The table above shows the progress of a patient’s ophthalmic vital signs over a number of visits.
The AAO paper has found that traditional EHR’s have no mechanism to report on these ‘vital signs’.
Typically, ophthalmologists using paper-based systems will have machine images printed to paper and assembled in the patient record. The ophthalmologist will then remove the images and set them side by side on a table to review and compare.
The above image is taken from a modern digital document system and demonstrates the
essential requirement to be able to view and compare multiple machine images side by side.
The image above shows how ophthalmologist can quickly review and assess images and annotate on them as required.
The AAO paper found traditional EHR’s have no useful mechanism to display images in this way.
3. Vital Signs
EHRs used by ophthalmologists are large complex systems designed for hospital or medical specialties other than ophthalmology, the paper found.
The use of vital signs in traditional EHRs generally centres on traditional measurements like blood pressure, height and weight rather than ophthalmic vital signs such as visual acuity (VA), intraocular pressure (IOP), cup disk ratio (CD), retinal nerve fibre layer (RNFL) and pattern standard deviation (PSD)
What is more, traditional EHR's clinical documentation includes history of present illness and family history, whereas past ocular history and ocular medications are generally absent.
4. High Volume
Ophthalmic practices tend to be high volume consultancies involving screening, refraction and dilation which means considerable patient volumes need to be managed in quick succession.
Ophthalmic practice workflows usually involve technicians and orthoptists using measuring and imaging devices whose outputs are reviewed and interpreted by an ophthalmologist.
Practices frequently combine medical surgical services where surgical procedures can occur either in the office or in operating rooms. For example, small procedures such as injections for macula are performed by technicians within the office environment.
EHR’s are generally consultancy based, the AAO found, and do not allow the exchange of data across to surgical management systems or vice-versa. This causes further problems for ophthalmology as consultancy and surgery are closely intertwined.
5. Terminology and interoperability
The high volume patient throughput of ophthalmic practices call for fast and efficient exchange of information between EHRs and other information systems and devices.

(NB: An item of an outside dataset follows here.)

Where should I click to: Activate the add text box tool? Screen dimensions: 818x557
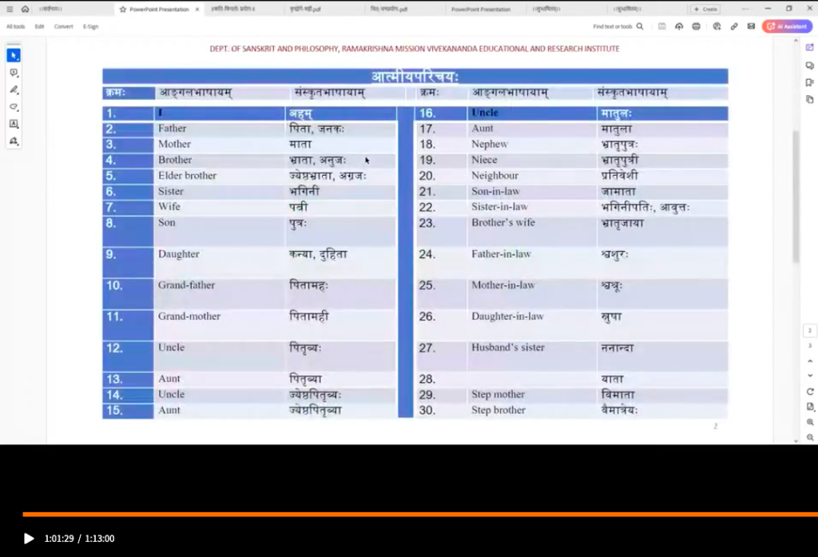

Unfortunately due to the use of EHRs proprietary or vendor specific formats this often creates a bottleneck. This is especially true forpractices that use a range of different brand devices.
As the paper states:
The authors believe that this locks ophthalmologists into particular vendors and into added fees for new devices, and that this ultimately limits the ability of EHRs to transform the practice of medicine efficiently.’
it then goes onto to state that EHR's should make use of international standards for interoperability such as DICOM and HL7 and clinical terminology such as SNOWMED CT
In its paper, the AAO concluded that, ‘Among EHRs that are being used currently by ophthalmologists, many are large, comprehensive systems that originally were designed for other medical specialties or large enterprises (e.g., hospitals, health plans), and therefore pay little attention to the unique needs of ophthalmology.’
So it seems that ophthalmologists will need to either battle with an EHR that’s like putting a cube in a round hole, or persist with their paper-based records.
However there is some light on the horizon as there are now modern digital document systems on the market that will allow practitioners to use their existing documentation in a digital format on a tablet PC. This will give ophthalmologists the ability to utilise their traditional assessment methodology combining images, numerical and text based data, visual acuity and intraocular pressure progress data and annotation.